Passage provided:
*****

We have a thing for firsts. Be it the first human being to climb Mt. Everest, the first to set foot on the moon, or any such feat, they leave an indelible mark in our collective consciousness. The ones who come second, even though achieving an equally significant accomplishment, often fade from our memory. One such second is the X-10 Graphite Reactor, the second artificial nuclear reactor after the Chicago Pile-1 (CP-1).
Before we take a look at X-10, we have to understand the circumstances in which it came about. The authorisation of the Manhattan Project by the U.S. President Franklin D. Roosevelt during World War II meant that scientists began their research and development to produce the first nuclear weapons. In December 1942, CP-1 became the world’s first artificial nuclear reactor as the experiment led by American-Italian physicist Enrico Fermi achieved the first human-made self-sustaining nuclear chain reaction.
Need for plutonium
While CP-1 was a success as a scientific experiment and showed that nuclear chain reactions could be controlled, it was built on a small scale, which meant that recovering significant amounts of plutonium wasn’t feasible. As plutonium, a transuranium element that had been recently discovered, was seen as a potential ingredient for atomic weapons, producing it for research was a priority.
The X-10 Graphite Reactor was thus born as an experimental air-cooled production pile that would help in designing the full-scale helium-cooled reactors that were also being planned. Whereas the X-10 Pile or Clinton Pile was to be built at the Oak Ridge site, the latter was planned to be constructed at Hanford. DuPont company was roped in to work with the University of Chicago to design and build both these reactors.

*****

Given information:
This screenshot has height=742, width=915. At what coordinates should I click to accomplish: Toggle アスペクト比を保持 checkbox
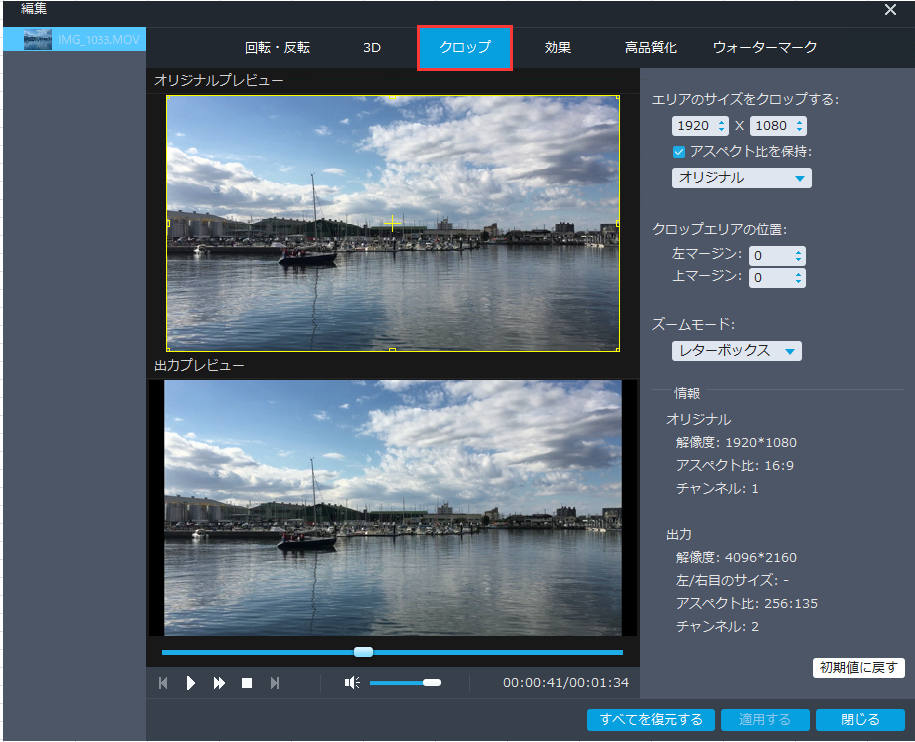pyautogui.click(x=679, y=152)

*****

Prompt: Pick up the X-10 Graphite Reactor passage after its final sentence and write the next part. The listing was drawn from a different source.

Solved exercise:
Less than a year
Even though the design wasn’t completely ready, DuPont went ahead with the construction of the reactor in early 1943. The X-10 was to be a massive graphite block (24-ft cube), protected by concrete and having 1,248 horizontal channels that were to be filled with uranium slugs surrounded by cooling air. The face of the pile was to be used to push new slugs into the channels, while irradiated ones fell into an underwater bucket at the rear.
These buckets of irradiated slugs were left to undergo radioactive decay before being moved to a separation facility, where remote-controlled equipment were used to extract the plutonium. Racing against time, the construction of the reactor was completed in less than a year.
On November 4, 1943, the X-10 went critical for the first time. This meant that the number of neutrons being produced were equal to the number of neutrons being absorbed, which in turn produced the same number of neutrons. A reactor thus operates in a steady-state when it becomes critical. By the end of November, X-10 started producing small but significant samples of plutonium, which were experimentally valuable.
Even though it was decided that water should be used as a coolant for the Hanford reactors while X-10 was still under construction, X-10 provided important results and learning. The X-10 supplied the Los Alamos National Laboratory with the first significant amounts of plutonium, fission studies on which influenced the bomb design. The engineers, technicians, safety officers and reactor operators who worked on X-10 gained great experience, which they were able to apply once they moved to Hanford.
Once the war was over, the reactor was put to use for peacetime efforts, producing radioisotopes, utilised in industry, medicine and research. It remained in operation until 1963, when X-10 was shut down permanently. By 1965, the X-10 Graphite Reactor was designated a National Historic Landmark by the U.S. government and added to the National Register of Historic Places in 1966. Recognised by the American Chemical Society as a National Historic Chemical Landmark in 2008, the control room and reactor face are still accessible to the public through tours provided by the Oak Ridge National Laboratory.